Cosas buenas que nos pasan a todos, aunque algunos no quieran sentirlas propias. Como el fallo de la Justicia norteamericana a favor de la Argentina en el tema Fondos Buitres, por ejemplo. O, mejor aun, la restitución histórica de la identidad de un hijo o hija de desaparecidos en la última dictadura cívico militar. Un nieto o nieta encontrado por las Abuelas, y por todos nosotros, porque entre todos los estamos buscando.
Vaya cosa hermosa, esa: enterarse de que hay un nieto o una nieta más que recupera su identidad. Y siempre que sucede esto me asombra y alegra que la mayoría de la gente que conozco no sólo hable del tema, sino que se sienta feliz con esos anuncios emocionantes de las ‎Abuelas‬. Es común que me cruce ese día con personas que, en distintos ámbitos, quieran compartir la noticia y la alegría y lo primero que nos preguntamos cuando nos vemos, casi a coro, y con sonrisa de oreja a oreja, sea un: “¿Viste que las Abuelas encontraron otro nieto?”
Parece un fenómeno de esos que explotan a veces en las redes sociales, informaciones de impacto que hacen que casi todos hablemos de lo mismo. Pero en realidad es algo infinitamente mejor que eso: somos nosotros reconociéndonos en los demás. Somos cada uno de nosotros reflejándonos en el espejo de esa alegría, porque también hacemos nuestra esa lucha. Por eso es propia, porque las Abuelas batallan por todos.
Es como cuando Guido se encontró con Estela. Fue como ganar un Mundial, nos abrazamos, lloramos, festejamos, hasta se escuchaban los bocinazos en las calles. No, no era mi sangre, pero era mi hermano y mi abuela. Era tu hijo, tu madre. Eran los compañeros que, al abrazarse, nos regalaban la alegría del año.
Algunos pueden creen que son felicidades ajenas. Que les pasan a otros, que son momentos privados que no tienen nada que ver con quienes no los protagonizan. Hechos aislados que no hacen al conjunto de la sociedad, que no nos modifican en nada.
Lo que yo creo es que no hay mayor felicidad que la compartida, no hay mayor alegría que la colectiva. No hay mayor triunfo que el que se logra luchando junto a los demás. Y esas victorias, que son restituciones históricas, no sólo se disfrutan en conjunto, sino que nos modifican la realidad a toda la sociedad, porque de a poco nos vamos volviendo menos injustos, de a poco nos vamos construyendo más igualitarios.

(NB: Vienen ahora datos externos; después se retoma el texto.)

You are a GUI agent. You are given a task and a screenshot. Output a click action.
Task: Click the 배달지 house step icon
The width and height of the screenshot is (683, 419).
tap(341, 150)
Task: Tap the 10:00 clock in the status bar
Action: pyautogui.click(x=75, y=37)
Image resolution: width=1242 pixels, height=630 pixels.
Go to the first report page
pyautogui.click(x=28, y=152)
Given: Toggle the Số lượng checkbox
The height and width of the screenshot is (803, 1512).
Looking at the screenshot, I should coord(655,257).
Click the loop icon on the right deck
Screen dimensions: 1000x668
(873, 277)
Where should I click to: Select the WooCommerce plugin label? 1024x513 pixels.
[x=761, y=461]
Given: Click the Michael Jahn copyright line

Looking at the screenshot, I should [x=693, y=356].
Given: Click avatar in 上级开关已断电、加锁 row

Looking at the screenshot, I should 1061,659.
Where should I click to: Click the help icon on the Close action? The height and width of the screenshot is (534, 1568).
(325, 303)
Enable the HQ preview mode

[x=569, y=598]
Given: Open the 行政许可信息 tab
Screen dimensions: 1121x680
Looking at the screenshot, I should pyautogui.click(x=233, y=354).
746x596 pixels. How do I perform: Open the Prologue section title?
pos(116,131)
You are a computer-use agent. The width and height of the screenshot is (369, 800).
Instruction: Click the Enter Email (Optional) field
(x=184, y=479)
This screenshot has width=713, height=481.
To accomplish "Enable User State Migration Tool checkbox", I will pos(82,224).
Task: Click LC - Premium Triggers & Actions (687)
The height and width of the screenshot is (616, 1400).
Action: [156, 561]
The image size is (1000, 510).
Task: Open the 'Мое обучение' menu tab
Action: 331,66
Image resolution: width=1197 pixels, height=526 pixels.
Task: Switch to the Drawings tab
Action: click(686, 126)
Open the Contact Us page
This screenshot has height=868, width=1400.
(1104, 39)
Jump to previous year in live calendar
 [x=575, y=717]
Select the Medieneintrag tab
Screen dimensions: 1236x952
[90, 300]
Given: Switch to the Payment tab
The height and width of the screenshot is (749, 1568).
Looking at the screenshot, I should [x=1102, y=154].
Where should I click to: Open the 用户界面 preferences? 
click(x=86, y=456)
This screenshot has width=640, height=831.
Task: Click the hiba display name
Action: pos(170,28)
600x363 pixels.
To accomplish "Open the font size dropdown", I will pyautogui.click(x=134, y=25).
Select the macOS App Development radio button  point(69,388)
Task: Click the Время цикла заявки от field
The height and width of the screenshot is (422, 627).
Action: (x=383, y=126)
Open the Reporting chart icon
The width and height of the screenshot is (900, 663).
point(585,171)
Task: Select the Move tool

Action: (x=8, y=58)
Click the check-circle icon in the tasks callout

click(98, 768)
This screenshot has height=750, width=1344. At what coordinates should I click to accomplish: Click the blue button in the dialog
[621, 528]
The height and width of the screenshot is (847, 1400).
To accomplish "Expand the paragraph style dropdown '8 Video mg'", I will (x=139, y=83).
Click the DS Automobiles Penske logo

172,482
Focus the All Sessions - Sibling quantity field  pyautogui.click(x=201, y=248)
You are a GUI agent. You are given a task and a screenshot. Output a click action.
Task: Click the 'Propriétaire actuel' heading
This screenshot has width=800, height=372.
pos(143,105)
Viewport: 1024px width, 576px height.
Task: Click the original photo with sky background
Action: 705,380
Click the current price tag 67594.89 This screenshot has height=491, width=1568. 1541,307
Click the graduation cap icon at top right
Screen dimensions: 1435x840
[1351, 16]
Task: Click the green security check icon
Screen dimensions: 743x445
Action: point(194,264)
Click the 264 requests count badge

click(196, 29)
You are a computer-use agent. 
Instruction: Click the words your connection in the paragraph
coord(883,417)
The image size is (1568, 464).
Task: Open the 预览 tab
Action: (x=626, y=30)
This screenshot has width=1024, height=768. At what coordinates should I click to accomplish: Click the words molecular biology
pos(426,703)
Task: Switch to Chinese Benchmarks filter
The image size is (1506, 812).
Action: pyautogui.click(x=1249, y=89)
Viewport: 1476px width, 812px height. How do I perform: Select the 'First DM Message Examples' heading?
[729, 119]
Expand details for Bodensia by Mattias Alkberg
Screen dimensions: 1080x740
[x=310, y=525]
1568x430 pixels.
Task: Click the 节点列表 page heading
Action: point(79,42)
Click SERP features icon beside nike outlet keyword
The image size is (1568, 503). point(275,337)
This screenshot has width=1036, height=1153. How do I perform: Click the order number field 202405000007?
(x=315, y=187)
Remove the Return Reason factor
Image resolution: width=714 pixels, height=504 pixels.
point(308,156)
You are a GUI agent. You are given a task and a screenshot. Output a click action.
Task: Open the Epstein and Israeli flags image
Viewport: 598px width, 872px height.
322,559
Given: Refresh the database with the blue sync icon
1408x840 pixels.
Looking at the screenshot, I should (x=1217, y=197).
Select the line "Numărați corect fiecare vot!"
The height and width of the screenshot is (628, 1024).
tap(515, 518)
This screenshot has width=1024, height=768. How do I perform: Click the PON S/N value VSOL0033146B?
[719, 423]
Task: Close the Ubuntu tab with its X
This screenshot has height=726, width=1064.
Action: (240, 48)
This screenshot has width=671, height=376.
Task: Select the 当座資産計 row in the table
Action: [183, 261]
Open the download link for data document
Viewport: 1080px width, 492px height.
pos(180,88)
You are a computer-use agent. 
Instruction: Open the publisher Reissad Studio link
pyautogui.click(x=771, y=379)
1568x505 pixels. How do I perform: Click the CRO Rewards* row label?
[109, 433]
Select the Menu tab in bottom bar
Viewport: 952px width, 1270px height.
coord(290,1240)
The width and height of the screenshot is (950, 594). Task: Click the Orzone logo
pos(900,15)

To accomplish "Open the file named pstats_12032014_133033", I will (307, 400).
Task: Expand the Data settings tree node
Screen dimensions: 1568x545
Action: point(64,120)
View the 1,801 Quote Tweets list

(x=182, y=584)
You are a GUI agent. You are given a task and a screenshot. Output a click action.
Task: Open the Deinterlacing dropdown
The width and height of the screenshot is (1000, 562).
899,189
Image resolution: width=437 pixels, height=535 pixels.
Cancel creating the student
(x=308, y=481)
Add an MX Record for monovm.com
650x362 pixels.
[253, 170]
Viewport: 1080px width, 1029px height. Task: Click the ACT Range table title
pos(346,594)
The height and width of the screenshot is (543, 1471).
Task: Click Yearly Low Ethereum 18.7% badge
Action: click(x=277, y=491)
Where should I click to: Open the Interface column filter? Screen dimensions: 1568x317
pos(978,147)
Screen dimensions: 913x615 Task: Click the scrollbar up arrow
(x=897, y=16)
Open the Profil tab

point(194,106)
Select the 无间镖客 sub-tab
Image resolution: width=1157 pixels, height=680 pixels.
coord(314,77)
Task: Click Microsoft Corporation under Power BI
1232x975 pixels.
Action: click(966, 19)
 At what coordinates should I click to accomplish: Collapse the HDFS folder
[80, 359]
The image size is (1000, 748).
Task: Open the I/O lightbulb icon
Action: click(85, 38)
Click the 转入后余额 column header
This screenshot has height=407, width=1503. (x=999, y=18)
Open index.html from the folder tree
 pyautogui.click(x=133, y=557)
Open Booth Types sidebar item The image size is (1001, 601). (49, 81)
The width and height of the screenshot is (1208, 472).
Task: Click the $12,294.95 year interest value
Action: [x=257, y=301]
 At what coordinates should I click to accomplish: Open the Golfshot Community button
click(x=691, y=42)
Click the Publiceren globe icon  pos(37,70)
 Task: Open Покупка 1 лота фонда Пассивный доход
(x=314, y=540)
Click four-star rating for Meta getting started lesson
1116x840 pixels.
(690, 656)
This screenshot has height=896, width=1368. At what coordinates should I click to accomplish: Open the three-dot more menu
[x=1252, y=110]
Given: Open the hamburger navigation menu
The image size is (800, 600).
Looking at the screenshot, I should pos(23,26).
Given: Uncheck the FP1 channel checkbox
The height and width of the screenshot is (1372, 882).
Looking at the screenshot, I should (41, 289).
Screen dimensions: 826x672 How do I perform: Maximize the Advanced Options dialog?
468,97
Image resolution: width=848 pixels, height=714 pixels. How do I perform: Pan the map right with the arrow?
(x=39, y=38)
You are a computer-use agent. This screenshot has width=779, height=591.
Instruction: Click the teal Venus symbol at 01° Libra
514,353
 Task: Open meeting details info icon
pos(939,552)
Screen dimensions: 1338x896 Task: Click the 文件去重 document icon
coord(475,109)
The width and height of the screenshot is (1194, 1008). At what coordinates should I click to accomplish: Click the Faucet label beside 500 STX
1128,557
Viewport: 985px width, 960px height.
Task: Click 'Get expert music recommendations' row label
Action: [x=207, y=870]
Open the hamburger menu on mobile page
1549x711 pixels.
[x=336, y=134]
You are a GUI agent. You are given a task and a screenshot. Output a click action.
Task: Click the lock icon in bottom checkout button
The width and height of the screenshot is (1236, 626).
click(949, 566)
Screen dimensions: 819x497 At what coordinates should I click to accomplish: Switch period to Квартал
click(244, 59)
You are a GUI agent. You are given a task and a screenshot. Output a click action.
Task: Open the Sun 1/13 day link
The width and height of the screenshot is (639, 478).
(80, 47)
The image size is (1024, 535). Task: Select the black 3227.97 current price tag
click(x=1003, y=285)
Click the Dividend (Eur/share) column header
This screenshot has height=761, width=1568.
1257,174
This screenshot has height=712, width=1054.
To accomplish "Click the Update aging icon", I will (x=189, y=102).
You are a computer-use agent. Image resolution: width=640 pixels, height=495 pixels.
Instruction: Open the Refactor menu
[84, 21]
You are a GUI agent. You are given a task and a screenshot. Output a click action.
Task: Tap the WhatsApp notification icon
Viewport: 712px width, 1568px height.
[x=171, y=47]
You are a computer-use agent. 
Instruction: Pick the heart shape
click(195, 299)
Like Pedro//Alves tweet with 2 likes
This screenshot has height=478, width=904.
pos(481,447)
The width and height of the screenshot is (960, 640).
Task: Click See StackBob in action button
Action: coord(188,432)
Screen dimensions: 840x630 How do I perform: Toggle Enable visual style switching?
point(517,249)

Seguimos aprendiendo de quienes invirtieron su vida en la búsqueda de la verdad, quienes tomaron el dolor y lo transformaron en amor. Y algo así, tan trascendental no puede no afectarnos, no puede no mejorarnos, no puede sernos ajeno.
Y entre el fuego cruzado entre oficialismo y oposición, este salvavidas que nos tiran en un mar revuelto y agresivo, sirve para detenernos un poquito y reflexionar sobre otras cosas importantes, aunque para diarios como Clarín no lo haya sido y por eso no incluyeran en tapa novedad de la Nieta 117. La verdad no esperamos nada de ellos, lo único que esperamos, porque en eso estamos, es que el amor siga venciendo.